• _What you need to do_: Every entry must come back exactly as it was given.

• _Record excerpts_:
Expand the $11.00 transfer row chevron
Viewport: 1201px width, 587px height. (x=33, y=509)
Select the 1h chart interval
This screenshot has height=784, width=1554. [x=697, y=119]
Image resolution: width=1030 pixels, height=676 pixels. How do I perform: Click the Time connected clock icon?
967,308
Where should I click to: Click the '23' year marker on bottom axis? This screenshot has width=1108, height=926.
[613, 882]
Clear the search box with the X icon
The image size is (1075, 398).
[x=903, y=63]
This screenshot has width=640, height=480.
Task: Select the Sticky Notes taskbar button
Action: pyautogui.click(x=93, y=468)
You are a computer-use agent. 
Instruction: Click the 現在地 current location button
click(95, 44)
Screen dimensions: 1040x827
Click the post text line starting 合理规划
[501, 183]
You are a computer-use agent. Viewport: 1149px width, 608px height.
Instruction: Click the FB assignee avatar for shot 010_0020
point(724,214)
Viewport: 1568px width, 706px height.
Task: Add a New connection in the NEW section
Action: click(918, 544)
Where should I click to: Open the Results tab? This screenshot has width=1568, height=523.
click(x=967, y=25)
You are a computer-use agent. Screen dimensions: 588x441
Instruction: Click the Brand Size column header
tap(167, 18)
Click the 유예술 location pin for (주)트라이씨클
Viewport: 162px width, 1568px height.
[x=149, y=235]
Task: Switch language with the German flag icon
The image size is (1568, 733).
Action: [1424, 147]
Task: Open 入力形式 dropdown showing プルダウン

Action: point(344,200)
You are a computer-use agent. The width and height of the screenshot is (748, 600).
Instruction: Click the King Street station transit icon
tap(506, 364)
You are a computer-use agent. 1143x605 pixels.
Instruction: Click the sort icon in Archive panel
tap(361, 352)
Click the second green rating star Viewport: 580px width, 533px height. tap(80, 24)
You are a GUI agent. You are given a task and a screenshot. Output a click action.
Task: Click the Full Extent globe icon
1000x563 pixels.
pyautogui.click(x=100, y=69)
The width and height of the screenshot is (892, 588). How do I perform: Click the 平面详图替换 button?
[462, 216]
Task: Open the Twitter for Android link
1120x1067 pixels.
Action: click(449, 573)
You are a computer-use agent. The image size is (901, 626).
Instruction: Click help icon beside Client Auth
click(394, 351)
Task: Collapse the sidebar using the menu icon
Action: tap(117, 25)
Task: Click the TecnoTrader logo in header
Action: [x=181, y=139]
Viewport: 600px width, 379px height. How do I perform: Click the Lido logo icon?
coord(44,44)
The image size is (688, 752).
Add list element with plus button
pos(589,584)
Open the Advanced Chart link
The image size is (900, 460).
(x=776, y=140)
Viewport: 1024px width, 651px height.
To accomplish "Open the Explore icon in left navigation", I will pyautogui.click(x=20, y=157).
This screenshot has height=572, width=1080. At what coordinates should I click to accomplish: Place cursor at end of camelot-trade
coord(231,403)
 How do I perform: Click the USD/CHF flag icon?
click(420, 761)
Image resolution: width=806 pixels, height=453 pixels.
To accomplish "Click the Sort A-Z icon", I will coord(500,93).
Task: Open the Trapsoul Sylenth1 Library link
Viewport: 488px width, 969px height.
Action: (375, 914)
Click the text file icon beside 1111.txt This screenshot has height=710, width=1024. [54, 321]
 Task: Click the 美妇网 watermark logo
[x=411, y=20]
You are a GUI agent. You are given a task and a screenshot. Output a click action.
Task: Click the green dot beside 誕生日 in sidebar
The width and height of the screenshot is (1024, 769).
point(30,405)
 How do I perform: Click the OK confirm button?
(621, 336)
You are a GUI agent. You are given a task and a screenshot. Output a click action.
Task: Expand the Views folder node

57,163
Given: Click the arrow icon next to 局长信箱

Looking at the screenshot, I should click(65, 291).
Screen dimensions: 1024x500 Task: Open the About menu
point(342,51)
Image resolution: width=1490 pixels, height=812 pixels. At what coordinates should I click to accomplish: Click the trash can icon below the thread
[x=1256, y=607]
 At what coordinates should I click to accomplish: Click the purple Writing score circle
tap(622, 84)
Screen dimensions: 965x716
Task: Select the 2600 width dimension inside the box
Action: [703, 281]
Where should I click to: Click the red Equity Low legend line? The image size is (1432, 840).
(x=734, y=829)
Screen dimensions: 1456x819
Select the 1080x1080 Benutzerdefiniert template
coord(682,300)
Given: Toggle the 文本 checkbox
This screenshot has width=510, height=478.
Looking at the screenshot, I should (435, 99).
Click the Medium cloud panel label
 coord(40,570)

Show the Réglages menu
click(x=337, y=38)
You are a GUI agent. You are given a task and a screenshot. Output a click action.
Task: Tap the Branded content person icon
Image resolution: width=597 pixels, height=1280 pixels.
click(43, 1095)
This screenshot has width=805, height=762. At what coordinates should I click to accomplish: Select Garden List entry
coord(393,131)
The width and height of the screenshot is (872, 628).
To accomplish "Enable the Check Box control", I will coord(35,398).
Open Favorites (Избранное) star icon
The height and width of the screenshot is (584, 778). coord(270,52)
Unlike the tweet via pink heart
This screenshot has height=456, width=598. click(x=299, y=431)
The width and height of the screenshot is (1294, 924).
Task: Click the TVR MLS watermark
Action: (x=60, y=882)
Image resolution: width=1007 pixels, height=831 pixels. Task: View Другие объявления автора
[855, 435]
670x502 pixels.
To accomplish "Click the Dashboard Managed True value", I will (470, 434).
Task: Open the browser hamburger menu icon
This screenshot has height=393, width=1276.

• _Written solution_:
Expand the $11.00 transfer row chevron
Viewport: 1201px width, 587px height. (x=33, y=509)
Select the 1h chart interval
This screenshot has height=784, width=1554. [x=697, y=119]
Image resolution: width=1030 pixels, height=676 pixels. How do I perform: Click the Time connected clock icon?
967,308
Where should I click to: Click the '23' year marker on bottom axis? This screenshot has width=1108, height=926.
[613, 882]
Clear the search box with the X icon
The image size is (1075, 398).
[x=903, y=63]
This screenshot has width=640, height=480.
Task: Select the Sticky Notes taskbar button
Action: pyautogui.click(x=93, y=468)
You are a computer-use agent. 
Instruction: Click the 現在地 current location button
click(95, 44)
Screen dimensions: 1040x827
Click the post text line starting 合理规划
[501, 183]
You are a computer-use agent. Viewport: 1149px width, 608px height.
Instruction: Click the FB assignee avatar for shot 010_0020
point(724,214)
Viewport: 1568px width, 706px height.
Task: Add a New connection in the NEW section
Action: click(918, 544)
Where should I click to: Open the Results tab? This screenshot has width=1568, height=523.
click(x=967, y=25)
You are a computer-use agent. Screen dimensions: 588x441
Instruction: Click the Brand Size column header
tap(167, 18)
Click the 유예술 location pin for (주)트라이씨클
Viewport: 162px width, 1568px height.
[x=149, y=235]
Task: Switch language with the German flag icon
The image size is (1568, 733).
Action: [1424, 147]
Task: Open 入力形式 dropdown showing プルダウン

Action: point(344,200)
You are a computer-use agent. The width and height of the screenshot is (748, 600).
Instruction: Click the King Street station transit icon
tap(506, 364)
You are a computer-use agent. 1143x605 pixels.
Instruction: Click the sort icon in Archive panel
tap(361, 352)
Click the second green rating star Viewport: 580px width, 533px height. tap(80, 24)
You are a GUI agent. You are given a task and a screenshot. Output a click action.
Task: Click the Full Extent globe icon
1000x563 pixels.
pyautogui.click(x=100, y=69)
The width and height of the screenshot is (892, 588). How do I perform: Click the 平面详图替换 button?
[462, 216]
Task: Open the Twitter for Android link
1120x1067 pixels.
Action: click(449, 573)
You are a computer-use agent. The image size is (901, 626).
Instruction: Click help icon beside Client Auth
click(394, 351)
Task: Collapse the sidebar using the menu icon
Action: tap(117, 25)
Task: Click the TecnoTrader logo in header
Action: [x=181, y=139]
Viewport: 600px width, 379px height. How do I perform: Click the Lido logo icon?
coord(44,44)
The image size is (688, 752).
Add list element with plus button
pos(589,584)
Open the Advanced Chart link
The image size is (900, 460).
(x=776, y=140)
Viewport: 1024px width, 651px height.
To accomplish "Open the Explore icon in left navigation", I will pyautogui.click(x=20, y=157).
This screenshot has height=572, width=1080. At what coordinates should I click to accomplish: Place cursor at end of camelot-trade
coord(231,403)
 How do I perform: Click the USD/CHF flag icon?
click(420, 761)
Image resolution: width=806 pixels, height=453 pixels.
To accomplish "Click the Sort A-Z icon", I will coord(500,93).
Task: Open the Trapsoul Sylenth1 Library link
Viewport: 488px width, 969px height.
Action: (375, 914)
Click the text file icon beside 1111.txt This screenshot has height=710, width=1024. [54, 321]
 Task: Click the 美妇网 watermark logo
[x=411, y=20]
You are a GUI agent. You are given a task and a screenshot. Output a click action.
Task: Click the green dot beside 誕生日 in sidebar
The width and height of the screenshot is (1024, 769).
point(30,405)
 How do I perform: Click the OK confirm button?
(621, 336)
You are a GUI agent. You are given a task and a screenshot. Output a click action.
Task: Expand the Views folder node

57,163
Given: Click the arrow icon next to 局长信箱

Looking at the screenshot, I should click(65, 291).
Screen dimensions: 1024x500 Task: Open the About menu
point(342,51)
Image resolution: width=1490 pixels, height=812 pixels. At what coordinates should I click to accomplish: Click the trash can icon below the thread
[x=1256, y=607]
 At what coordinates should I click to accomplish: Click the purple Writing score circle
tap(622, 84)
Screen dimensions: 965x716
Task: Select the 2600 width dimension inside the box
Action: [703, 281]
Where should I click to: Click the red Equity Low legend line? The image size is (1432, 840).
(x=734, y=829)
Screen dimensions: 1456x819
Select the 1080x1080 Benutzerdefiniert template
coord(682,300)
Given: Toggle the 文本 checkbox
This screenshot has width=510, height=478.
Looking at the screenshot, I should (435, 99).
Click the Medium cloud panel label
 coord(40,570)

Show the Réglages menu
click(x=337, y=38)
You are a GUI agent. You are given a task and a screenshot. Output a click action.
Task: Tap the Branded content person icon
Image resolution: width=597 pixels, height=1280 pixels.
click(43, 1095)
This screenshot has width=805, height=762. At what coordinates should I click to accomplish: Select Garden List entry
coord(393,131)
The width and height of the screenshot is (872, 628).
To accomplish "Enable the Check Box control", I will coord(35,398).
Open Favorites (Избранное) star icon
The height and width of the screenshot is (584, 778). coord(270,52)
Unlike the tweet via pink heart
This screenshot has height=456, width=598. click(x=299, y=431)
The width and height of the screenshot is (1294, 924).
Task: Click the TVR MLS watermark
Action: (x=60, y=882)
Image resolution: width=1007 pixels, height=831 pixels. Task: View Другие объявления автора
[855, 435]
670x502 pixels.
To accomplish "Click the Dashboard Managed True value", I will (470, 434).
Task: Open the browser hamburger menu icon
This screenshot has height=393, width=1276.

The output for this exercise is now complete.